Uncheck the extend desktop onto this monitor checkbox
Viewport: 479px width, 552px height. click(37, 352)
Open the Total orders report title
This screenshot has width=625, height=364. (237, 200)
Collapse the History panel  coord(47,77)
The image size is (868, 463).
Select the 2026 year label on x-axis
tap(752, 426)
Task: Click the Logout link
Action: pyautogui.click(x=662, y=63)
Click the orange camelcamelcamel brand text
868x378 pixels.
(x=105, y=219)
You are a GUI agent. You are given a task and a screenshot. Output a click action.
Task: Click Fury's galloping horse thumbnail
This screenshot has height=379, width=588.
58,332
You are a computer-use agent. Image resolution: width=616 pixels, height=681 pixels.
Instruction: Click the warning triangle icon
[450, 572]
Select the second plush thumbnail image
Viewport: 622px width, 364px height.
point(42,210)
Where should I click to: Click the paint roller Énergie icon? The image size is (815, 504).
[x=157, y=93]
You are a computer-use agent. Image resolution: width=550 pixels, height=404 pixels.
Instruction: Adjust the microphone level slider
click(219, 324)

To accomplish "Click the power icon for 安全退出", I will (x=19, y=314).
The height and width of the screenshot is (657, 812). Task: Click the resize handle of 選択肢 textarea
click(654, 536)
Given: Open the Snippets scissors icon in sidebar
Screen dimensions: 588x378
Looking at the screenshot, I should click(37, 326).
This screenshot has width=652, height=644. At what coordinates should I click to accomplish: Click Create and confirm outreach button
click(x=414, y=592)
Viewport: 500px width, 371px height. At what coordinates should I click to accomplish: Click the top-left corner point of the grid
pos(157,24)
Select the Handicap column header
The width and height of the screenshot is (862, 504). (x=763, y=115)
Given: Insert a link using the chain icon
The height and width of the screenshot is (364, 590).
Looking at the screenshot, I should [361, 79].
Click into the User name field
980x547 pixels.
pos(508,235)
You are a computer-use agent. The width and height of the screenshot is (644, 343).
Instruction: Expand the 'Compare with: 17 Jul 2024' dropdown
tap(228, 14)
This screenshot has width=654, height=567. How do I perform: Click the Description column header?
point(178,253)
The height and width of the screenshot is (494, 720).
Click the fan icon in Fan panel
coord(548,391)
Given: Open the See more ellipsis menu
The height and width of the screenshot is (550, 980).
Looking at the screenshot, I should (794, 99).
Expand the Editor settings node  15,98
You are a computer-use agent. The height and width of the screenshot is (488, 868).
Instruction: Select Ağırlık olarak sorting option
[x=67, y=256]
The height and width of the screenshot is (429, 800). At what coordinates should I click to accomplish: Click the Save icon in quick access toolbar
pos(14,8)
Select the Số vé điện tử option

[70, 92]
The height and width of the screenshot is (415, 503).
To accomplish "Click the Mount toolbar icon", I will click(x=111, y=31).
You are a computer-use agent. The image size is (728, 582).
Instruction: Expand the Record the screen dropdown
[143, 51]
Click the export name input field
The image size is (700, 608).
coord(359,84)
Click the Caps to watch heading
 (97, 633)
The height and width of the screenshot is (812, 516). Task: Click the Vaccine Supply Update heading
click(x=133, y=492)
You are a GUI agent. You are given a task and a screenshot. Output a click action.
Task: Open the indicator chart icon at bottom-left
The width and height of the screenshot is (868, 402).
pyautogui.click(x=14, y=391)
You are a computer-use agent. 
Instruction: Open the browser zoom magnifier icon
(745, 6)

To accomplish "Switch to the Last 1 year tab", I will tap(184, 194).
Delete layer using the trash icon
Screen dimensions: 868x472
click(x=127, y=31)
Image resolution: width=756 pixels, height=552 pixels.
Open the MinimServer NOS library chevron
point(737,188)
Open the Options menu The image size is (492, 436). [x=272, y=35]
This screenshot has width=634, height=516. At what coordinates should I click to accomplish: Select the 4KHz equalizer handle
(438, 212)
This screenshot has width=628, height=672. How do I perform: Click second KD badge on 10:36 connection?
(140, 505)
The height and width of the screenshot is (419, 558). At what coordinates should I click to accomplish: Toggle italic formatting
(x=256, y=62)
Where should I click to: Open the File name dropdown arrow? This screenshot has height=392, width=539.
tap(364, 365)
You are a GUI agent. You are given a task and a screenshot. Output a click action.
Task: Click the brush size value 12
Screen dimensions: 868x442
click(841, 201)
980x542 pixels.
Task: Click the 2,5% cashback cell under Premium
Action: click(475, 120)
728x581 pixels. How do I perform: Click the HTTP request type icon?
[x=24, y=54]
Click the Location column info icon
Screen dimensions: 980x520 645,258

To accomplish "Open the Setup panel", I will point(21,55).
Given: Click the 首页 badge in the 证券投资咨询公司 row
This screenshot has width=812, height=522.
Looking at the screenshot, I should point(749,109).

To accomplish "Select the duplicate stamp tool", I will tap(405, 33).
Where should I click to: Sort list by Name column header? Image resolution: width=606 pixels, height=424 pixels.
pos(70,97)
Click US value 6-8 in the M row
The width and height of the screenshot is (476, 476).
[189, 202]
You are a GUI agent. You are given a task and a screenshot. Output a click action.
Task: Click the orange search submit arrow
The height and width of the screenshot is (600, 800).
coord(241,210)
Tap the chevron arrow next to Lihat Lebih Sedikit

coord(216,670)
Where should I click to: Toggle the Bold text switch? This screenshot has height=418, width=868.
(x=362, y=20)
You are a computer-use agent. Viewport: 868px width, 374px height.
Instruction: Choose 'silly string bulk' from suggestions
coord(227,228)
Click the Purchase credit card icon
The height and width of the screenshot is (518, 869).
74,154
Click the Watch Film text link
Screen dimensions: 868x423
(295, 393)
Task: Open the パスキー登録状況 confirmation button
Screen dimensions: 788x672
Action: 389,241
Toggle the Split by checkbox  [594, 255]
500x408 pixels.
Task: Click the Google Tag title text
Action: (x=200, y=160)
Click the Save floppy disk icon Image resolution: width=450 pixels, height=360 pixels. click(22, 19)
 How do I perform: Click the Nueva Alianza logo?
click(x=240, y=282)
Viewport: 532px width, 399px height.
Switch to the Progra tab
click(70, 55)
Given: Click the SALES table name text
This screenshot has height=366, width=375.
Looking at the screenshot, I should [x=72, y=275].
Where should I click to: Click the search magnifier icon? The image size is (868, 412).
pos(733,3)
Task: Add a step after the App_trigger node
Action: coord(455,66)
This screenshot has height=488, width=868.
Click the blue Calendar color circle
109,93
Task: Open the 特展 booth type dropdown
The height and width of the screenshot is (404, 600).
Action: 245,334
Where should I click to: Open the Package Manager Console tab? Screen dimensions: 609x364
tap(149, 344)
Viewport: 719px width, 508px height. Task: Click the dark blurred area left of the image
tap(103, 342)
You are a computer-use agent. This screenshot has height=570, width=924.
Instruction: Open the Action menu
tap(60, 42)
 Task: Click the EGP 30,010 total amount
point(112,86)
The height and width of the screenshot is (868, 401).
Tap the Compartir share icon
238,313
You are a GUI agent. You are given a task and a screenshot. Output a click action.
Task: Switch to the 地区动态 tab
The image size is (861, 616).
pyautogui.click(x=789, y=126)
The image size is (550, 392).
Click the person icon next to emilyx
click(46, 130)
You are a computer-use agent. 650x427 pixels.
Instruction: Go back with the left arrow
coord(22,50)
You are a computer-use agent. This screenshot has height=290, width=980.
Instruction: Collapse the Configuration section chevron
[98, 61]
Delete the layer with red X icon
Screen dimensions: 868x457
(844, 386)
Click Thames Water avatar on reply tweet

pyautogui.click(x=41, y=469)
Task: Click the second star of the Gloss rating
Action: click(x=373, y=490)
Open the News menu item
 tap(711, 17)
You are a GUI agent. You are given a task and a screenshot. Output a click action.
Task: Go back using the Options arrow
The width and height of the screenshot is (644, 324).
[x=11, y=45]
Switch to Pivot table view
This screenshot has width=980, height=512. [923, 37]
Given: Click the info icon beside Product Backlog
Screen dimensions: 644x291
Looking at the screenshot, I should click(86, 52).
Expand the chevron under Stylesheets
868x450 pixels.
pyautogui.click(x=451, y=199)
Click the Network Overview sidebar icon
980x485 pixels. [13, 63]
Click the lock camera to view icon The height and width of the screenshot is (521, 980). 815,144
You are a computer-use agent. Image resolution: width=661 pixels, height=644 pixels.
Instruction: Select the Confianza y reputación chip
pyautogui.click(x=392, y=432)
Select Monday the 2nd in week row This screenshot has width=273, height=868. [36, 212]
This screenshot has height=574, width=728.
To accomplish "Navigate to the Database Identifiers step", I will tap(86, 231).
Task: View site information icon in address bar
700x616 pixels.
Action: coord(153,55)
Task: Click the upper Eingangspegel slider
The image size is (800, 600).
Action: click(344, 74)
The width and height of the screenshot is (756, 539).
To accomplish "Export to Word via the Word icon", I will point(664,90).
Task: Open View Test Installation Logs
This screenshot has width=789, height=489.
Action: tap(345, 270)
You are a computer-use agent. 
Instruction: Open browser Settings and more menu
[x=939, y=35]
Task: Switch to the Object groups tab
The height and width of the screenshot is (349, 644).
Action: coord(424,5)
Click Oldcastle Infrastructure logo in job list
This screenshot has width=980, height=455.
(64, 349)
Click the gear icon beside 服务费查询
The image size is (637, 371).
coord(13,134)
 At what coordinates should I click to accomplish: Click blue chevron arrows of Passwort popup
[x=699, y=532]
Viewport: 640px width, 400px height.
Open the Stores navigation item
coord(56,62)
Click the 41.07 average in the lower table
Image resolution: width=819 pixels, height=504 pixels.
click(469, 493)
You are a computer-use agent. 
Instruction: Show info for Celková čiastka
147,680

### ACTIVITY
The expected answer is an exact copy of the lines above, beginning at the line with "Click the Save floppy" and ending at the line with "Given: Click the SALES table name text", with both ends in.

### EXERCISE OUTPUT
Click the Save floppy disk icon Image resolution: width=450 pixels, height=360 pixels. click(22, 19)
 How do I perform: Click the Nueva Alianza logo?
click(x=240, y=282)
Viewport: 532px width, 399px height.
Switch to the Progra tab
click(70, 55)
Given: Click the SALES table name text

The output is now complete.